Il y a plus de quarante ans, le lac de Divonne fut creusé sur un espace marécageux en échange de l’exploitation de sa gravière par la société qui construisait l’autoroute Genève-Lausanne. Nous l’avons donc connu à ses débuts.

Comme il a changé ! Ce petit lac de trois kilomètres de pourtour évoquait quelque lac nordique perdu dans les marais. Le champ de courses au sud et le petit hôtel-résidence à l’ouest ajoutaient un charme étrange à sa surface irisée reflétant les humeurs du temps. Il y avait et il y a encore quelque chose de paradisiaque à nager entre les montagnes à l’ouverture matinale de sa petite plage. Une bergeronnette vous salue en trottinant sur le sable, des hirondelles vous frôlent en rase-mottes et des libellules aux ailes chatoyantes forment par paires des cœurs mobiles qui tressaillent au ras de l’eau.

Nous pensions sa beauté inaltérable, berges plantées d’essences diverses comme une couronne protectrice, une petite île interdite aux humains fourmillant d’espèces sauvages, d’oiseaux migrateurs. Combien de fois avons-nous fait le tour de ce petit lac, dans un sens ou dans l’autre, selon que nous préférions l’éloignement des Alpes ou la proximité du Jura ?

La première atteinte fut portée par une ligne de pylônes installée à la frontière suisse, rappelant les contingences d’aujourd’hui et les nécessités d’approvisionnement en électricité du grand anneau du CERN, Centre Européen de Recherche Nucléaire. Ses câbles avaient été enterrés dans des zones plus urbanisées. À l’époque, il était difficile de s’en offenser puisque beaucoup d’entre nous y travaillaient.

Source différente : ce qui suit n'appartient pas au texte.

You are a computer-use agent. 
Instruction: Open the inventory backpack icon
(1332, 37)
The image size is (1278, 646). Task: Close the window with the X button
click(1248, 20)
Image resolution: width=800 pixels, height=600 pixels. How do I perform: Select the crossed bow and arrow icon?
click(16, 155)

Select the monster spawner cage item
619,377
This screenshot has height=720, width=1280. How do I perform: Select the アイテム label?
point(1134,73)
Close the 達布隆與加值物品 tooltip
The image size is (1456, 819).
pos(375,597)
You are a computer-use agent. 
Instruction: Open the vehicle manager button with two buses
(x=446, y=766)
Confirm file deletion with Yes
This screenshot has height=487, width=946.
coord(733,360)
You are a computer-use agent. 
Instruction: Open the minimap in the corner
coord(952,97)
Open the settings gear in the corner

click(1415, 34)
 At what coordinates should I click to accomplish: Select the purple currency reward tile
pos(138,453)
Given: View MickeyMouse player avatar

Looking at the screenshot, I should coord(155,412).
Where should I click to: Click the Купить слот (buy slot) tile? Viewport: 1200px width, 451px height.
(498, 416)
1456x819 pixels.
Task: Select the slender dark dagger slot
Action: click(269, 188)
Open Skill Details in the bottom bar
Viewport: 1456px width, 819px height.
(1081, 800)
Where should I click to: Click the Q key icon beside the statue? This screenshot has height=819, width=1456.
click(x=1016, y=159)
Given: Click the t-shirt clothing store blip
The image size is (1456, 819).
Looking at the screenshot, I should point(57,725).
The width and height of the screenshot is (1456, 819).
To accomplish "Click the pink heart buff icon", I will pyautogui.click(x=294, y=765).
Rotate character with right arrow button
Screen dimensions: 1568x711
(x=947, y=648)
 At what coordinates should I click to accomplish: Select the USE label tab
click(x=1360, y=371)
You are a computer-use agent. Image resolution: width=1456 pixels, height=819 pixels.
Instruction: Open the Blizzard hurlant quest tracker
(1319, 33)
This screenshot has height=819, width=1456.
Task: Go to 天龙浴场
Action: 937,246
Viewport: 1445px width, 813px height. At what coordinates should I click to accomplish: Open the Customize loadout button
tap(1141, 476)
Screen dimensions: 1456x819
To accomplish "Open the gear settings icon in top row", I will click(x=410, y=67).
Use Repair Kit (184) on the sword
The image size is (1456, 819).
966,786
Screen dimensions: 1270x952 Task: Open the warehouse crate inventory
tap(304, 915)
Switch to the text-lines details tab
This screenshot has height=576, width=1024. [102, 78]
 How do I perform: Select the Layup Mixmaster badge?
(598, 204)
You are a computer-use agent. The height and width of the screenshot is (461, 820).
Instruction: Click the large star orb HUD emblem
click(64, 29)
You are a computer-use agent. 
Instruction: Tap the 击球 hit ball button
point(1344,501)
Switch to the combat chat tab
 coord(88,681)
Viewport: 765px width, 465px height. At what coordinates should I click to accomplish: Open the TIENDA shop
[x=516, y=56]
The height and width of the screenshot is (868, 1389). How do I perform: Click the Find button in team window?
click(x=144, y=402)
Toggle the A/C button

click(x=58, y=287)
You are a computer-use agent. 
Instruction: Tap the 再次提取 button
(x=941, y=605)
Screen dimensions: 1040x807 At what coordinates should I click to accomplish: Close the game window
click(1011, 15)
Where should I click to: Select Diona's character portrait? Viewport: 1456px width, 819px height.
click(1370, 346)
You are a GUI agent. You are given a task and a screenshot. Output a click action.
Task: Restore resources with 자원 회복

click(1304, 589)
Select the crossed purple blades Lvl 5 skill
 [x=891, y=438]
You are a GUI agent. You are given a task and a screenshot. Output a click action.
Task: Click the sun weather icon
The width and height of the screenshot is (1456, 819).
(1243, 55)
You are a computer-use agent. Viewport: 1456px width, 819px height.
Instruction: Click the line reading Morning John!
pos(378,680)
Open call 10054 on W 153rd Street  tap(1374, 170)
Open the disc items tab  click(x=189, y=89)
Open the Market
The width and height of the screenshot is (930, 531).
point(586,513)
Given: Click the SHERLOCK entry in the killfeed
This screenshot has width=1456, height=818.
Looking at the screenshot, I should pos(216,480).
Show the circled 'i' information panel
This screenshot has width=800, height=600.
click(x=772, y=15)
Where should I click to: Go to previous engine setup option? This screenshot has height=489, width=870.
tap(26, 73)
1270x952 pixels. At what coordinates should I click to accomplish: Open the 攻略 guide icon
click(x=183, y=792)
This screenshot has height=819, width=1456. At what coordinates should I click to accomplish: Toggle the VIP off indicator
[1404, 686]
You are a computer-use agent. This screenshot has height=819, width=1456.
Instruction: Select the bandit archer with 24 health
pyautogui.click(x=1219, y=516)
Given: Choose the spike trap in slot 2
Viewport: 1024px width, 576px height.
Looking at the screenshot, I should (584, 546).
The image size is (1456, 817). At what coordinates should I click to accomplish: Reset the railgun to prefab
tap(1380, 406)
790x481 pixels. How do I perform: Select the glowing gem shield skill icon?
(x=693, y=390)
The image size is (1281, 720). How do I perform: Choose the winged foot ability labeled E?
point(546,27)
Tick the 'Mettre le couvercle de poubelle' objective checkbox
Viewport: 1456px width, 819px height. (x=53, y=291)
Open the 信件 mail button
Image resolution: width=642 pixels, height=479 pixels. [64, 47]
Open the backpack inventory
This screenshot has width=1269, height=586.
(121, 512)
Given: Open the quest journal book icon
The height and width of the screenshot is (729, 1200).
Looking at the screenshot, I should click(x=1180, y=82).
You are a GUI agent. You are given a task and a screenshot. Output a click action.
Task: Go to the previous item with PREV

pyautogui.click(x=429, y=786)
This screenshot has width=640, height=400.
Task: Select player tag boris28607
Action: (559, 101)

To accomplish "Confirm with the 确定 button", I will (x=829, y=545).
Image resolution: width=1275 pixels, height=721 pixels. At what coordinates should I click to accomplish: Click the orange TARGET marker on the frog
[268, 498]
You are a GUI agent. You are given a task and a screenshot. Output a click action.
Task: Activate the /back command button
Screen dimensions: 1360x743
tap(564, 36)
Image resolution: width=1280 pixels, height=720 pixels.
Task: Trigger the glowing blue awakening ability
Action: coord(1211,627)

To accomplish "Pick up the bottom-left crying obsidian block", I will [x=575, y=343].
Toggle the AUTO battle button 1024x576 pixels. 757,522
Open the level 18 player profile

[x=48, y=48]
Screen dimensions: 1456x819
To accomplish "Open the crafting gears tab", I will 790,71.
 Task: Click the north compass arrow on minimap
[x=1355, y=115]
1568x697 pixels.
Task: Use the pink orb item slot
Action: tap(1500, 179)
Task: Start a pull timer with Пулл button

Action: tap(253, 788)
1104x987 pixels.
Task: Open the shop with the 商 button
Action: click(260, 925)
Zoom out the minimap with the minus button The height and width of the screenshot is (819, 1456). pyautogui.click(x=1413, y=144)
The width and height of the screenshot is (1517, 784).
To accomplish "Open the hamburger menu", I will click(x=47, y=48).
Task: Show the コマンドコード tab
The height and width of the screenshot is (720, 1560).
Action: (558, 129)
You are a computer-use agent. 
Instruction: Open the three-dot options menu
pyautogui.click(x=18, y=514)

Puis une boulimie de parkings vint bitumer de quoi garer plus d’un millier de voitures près du champ de courses, près de l’aire de pique-nique à peu près déserte, près du bois et de son acrobranche. Par une sorte de nécessité, cette frénésie s’amplifia d’année en année. La seule portion intacte du côté de la douane fut investie cet hiver.

Il y a une dizaine d’années, la municipalité construisit un vaste centre culturel sur sa rive nord. L’architecture n’est pas vilaine, même plutôt belle, piliers blancs, bois, verre, et cuivre reflétant les montagnes. On devine que cet emplacement lacustre fut choisi comme un écrin à la créativité de son concepteur, mais ce bâtiment par sa taille réduisit le lac à l’échelle d’une mare à canards.

Notre lac, désormais urbain, n’est plus vraiment ce bijou de nature à l’écart des constructions, qui permettait au regard de se perdre dans la verdure, de glisser sans entrave vers les Alpes et le Mont Blanc, de parcourir les crêtes du Jura sous l’immensité du ciel.

Le but fut atteint. Si l’espace culturel est peu utilisé, le lac devint un centre de loisirs fréquenté. Des lampadaires ont eu raison de la douce obscurité qui accompagnait nos promenades nocturnes, des potences à intervalles réguliers arborent des concours de photographies ou des annonces culturelles. Un parcours Vita incite à se pendre, à étirer jambes et bras, à faire des pompes. Des foules de joggeurs arpentent ses berges d’un pas élastique ou fatigué. Vélos, rollers, trottinettes, vieillards désireux de ne pas se rouiller, poussettes, chiens qui cavalent à côté de leur maître à bicyclette, tous tournent inlassablement autour de sa surface sur laquelle filent des skifs au rythme régulier des rameurs. Et je crains l’installation d’une sonorisation fixée sur les potences, destinée à combler ce silence qui m’enchante, mais qui angoisse le monde moderne.

Nous l’avons déserté au profit de balades dans la montagne où l’on entend chanter les mésanges, les sittelles, les merles et qui offrent à l’arrivée le spectacle bleuté des Alpes et du lac Léman.